In 2015, a framework has been proposed of the genetics of the new strain and recognized its nearest relatives in swine using a cluster analysis approach like as the PCA and k-means clustering algorithm and suitable with a reassortment of Eurasian and North American swine viruses [5, 20]. Glycoproteins are the key elements of human pathogenic viruses and perform important roles in infection and immunity. The influenza A virus contains two surface glycoproteins which consist of hemagglutinin (HA) and neuraminidase (NA) that dominate the virion exterior and form antibodies. One major of the components of the outermost layer of viruses is glycans.

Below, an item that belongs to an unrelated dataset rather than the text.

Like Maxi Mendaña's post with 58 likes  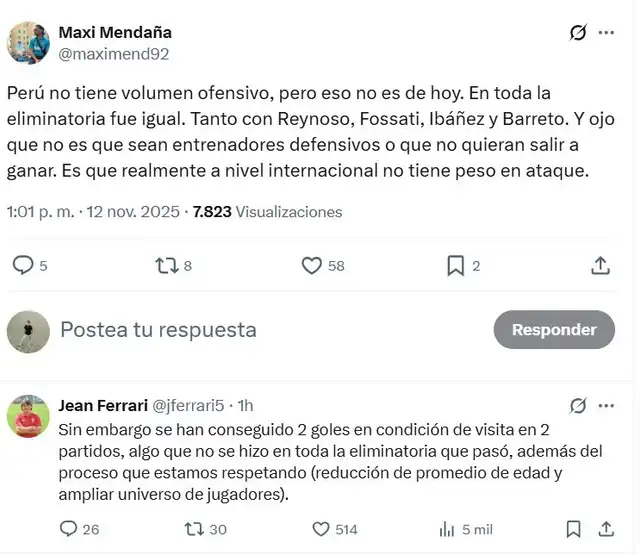click(x=312, y=265)
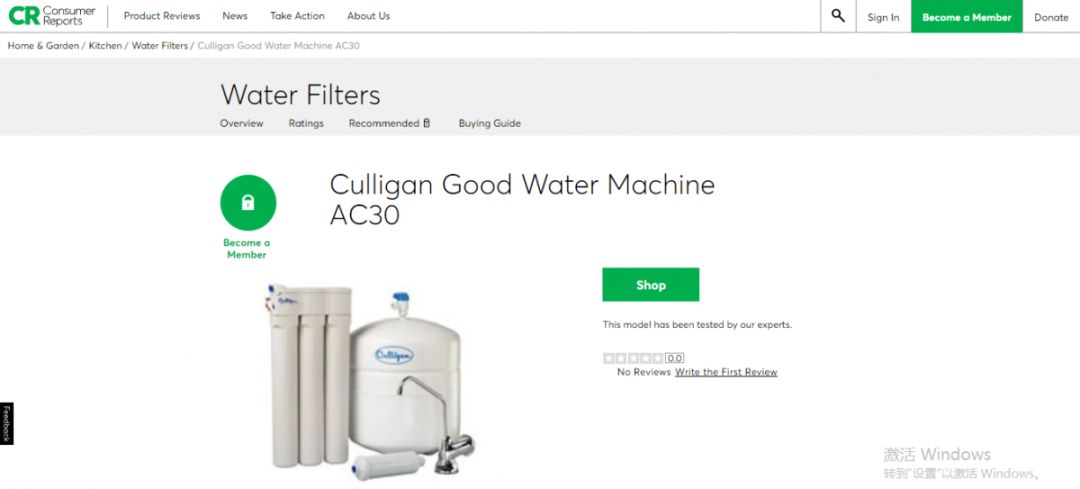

The communication between the viral pathogens with pathogens’ hosts is affected by the glycans’ pattern and glycan-binding receptors. Due to the mass branching of carbohydrates, they are the complex bio-molecules, and in this process, various glycoproteins are used to recognize with human pathogens (virus). Infectious glycans can be either virus-encoded or can be host-derived that usually obtained by humoral immune responses (high) within the human body. HA and NA both are responsible for creating a connection with envelope glycoproteins of the influenza virus. When HA communicates with terminal sialyl residues of oligosaccharides that ensure the binding of the virion to the cell surface. To eliminate sialyl residues from oligosaccharides contained in cell and virus components, NA is also needed. It is a receptor-destroying enzyme that prevents aggregation of virus particles [7, 25].

In this paper, our goal is to identify differentially expressed glycan. The clustering algorithms have been applied to H1N1 infected human datasets and non-infected human data-set. After that, we compare infected with the non-infected dataset and identify differentially expressed glycan.